There are two types of questions to ask, Paul Farmer once said. Those that are meant to end a conversation, and those that are meant to start one.
I am currently reading a book called "The Golden Ratio" which tracks the ratio phi through various architectural, artistic, and naturalistic happenings in nature. I admit that I am not reading the book very quickly, but nonetheless it has gotten me thinking about numbers and ways in which we can use them in our lives.
This vague thinking of numbers has very quickly gotten my mind to C.S. Lewis, one of my favorite authors. Lewis writes that true repentance to God means returning to the point in our lives before sin.

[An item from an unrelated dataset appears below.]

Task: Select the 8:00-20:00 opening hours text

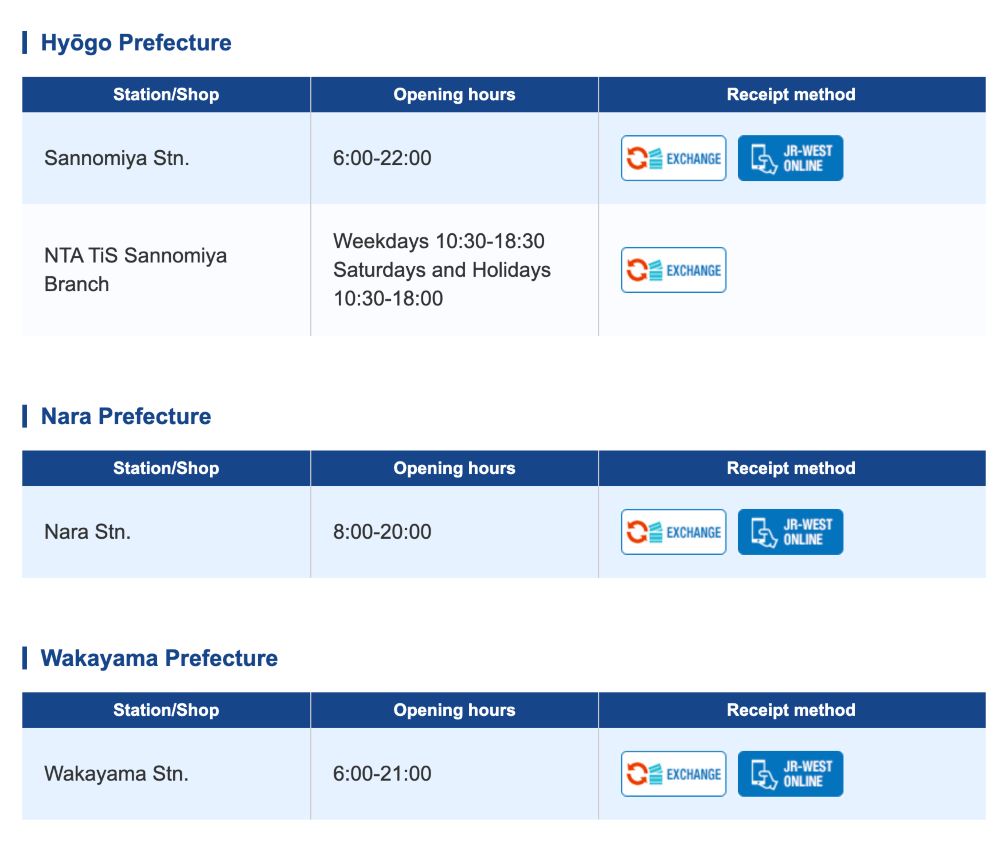Action: click(382, 532)
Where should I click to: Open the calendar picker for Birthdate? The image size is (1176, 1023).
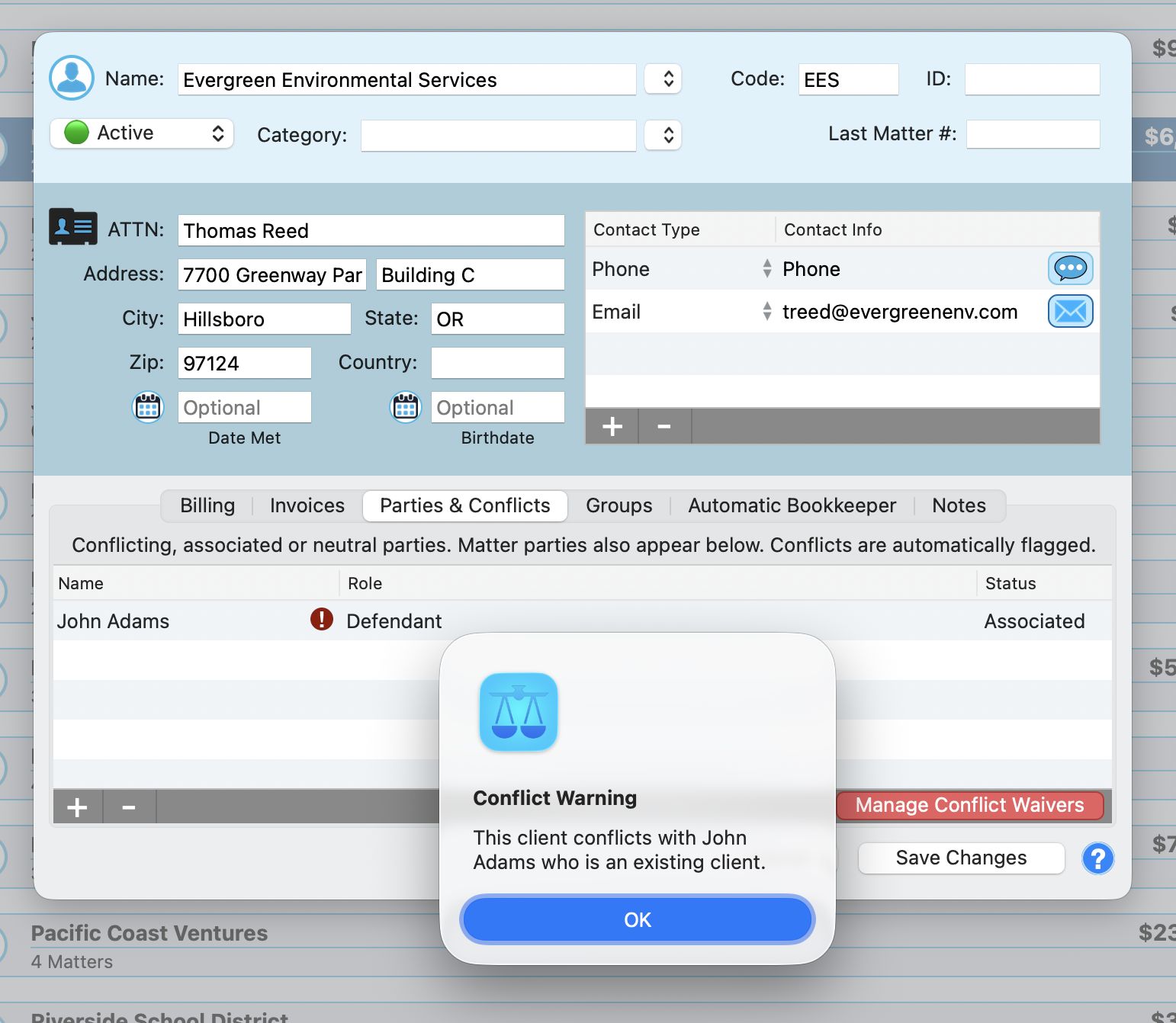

In other words, we must get to that moment before the sin, otherwise we are simply going on in our lives without addressing that fatal moment. He uses the analogy that if we are writing out a mathematical problem and somewhere along the way have made an error, the only way to get the final correct answer is to re-check our work and correct that problem. Simply going on - even if we make no more mistakes - will only ever lead us to the wrong answer in the end.
This all, to me, sounds a lot like osteopathic medicine. Treating the whole patient, as osteopaths do, necessitates not only addressing the illness at hand, but also asking ourselves why that illness is there in the first place. Simply carrying on - even if we treat the patient perfectly - may only be masking something much deeper.

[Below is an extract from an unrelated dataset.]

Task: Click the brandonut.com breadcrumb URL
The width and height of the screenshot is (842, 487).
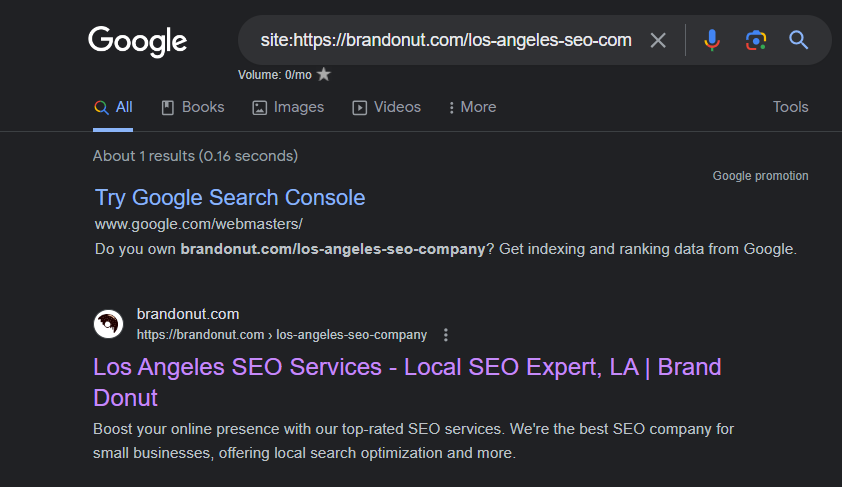Action: pos(282,335)
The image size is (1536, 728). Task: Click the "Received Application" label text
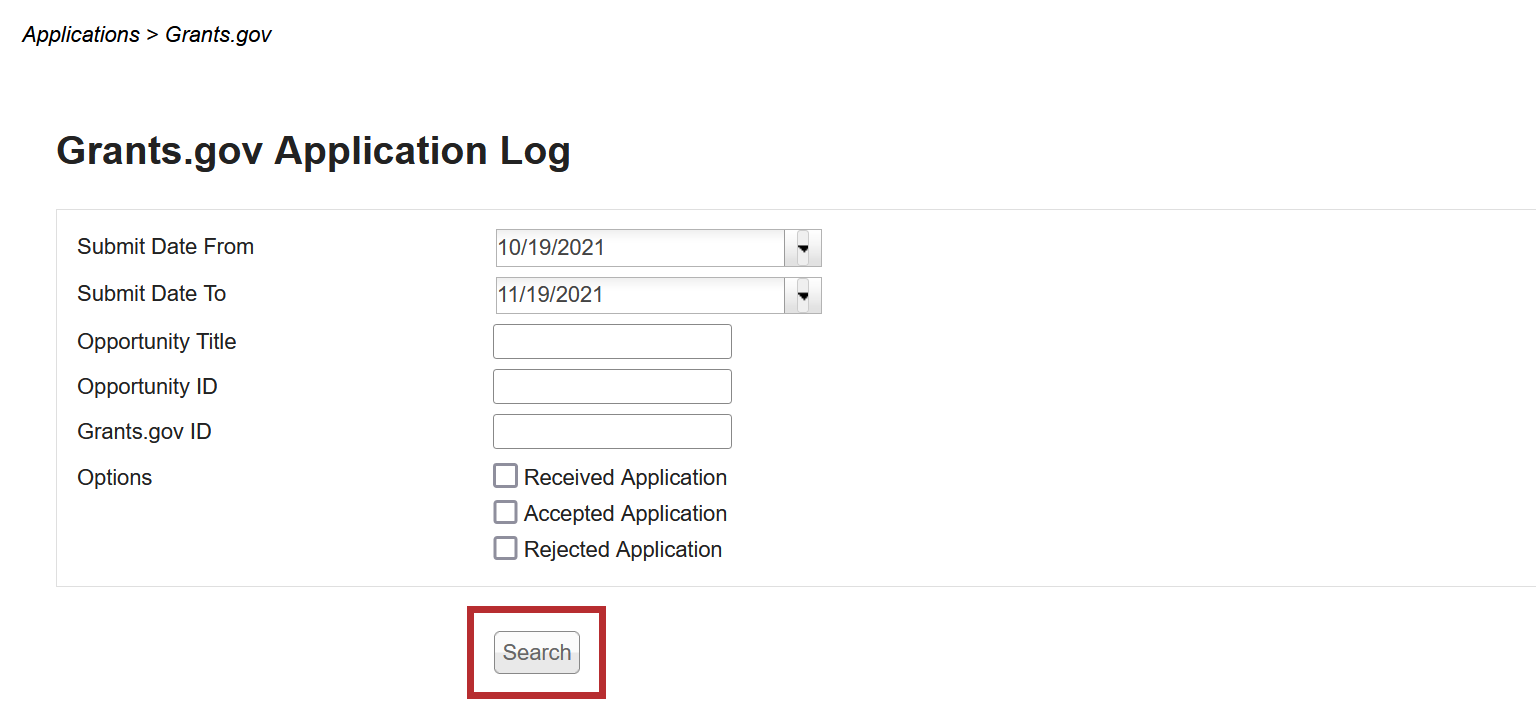click(x=625, y=478)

I am currently working in an urban health center in west Philadelphia. And with every patient I treat I ask myself "what is really going on here?" Is there something much deeper that is bringing these patients to me? I know the answer must be yes, but I can't yet put a label on it. Paul Farmer might refer to this as "structural violence" -- an otherwise preventable violence (in this case TB, an STD, malnutrition, diabetes) that is the direct result of the structure of a conscious society. Now the question is not so much "what is going on that these people present so to me"" but rather "what are we doing as a society that makes these people present so to me?" and "Is there a way to stop it?"
I admit I don't know the answer. But I know it's an important question to ask. Let the conversation begin!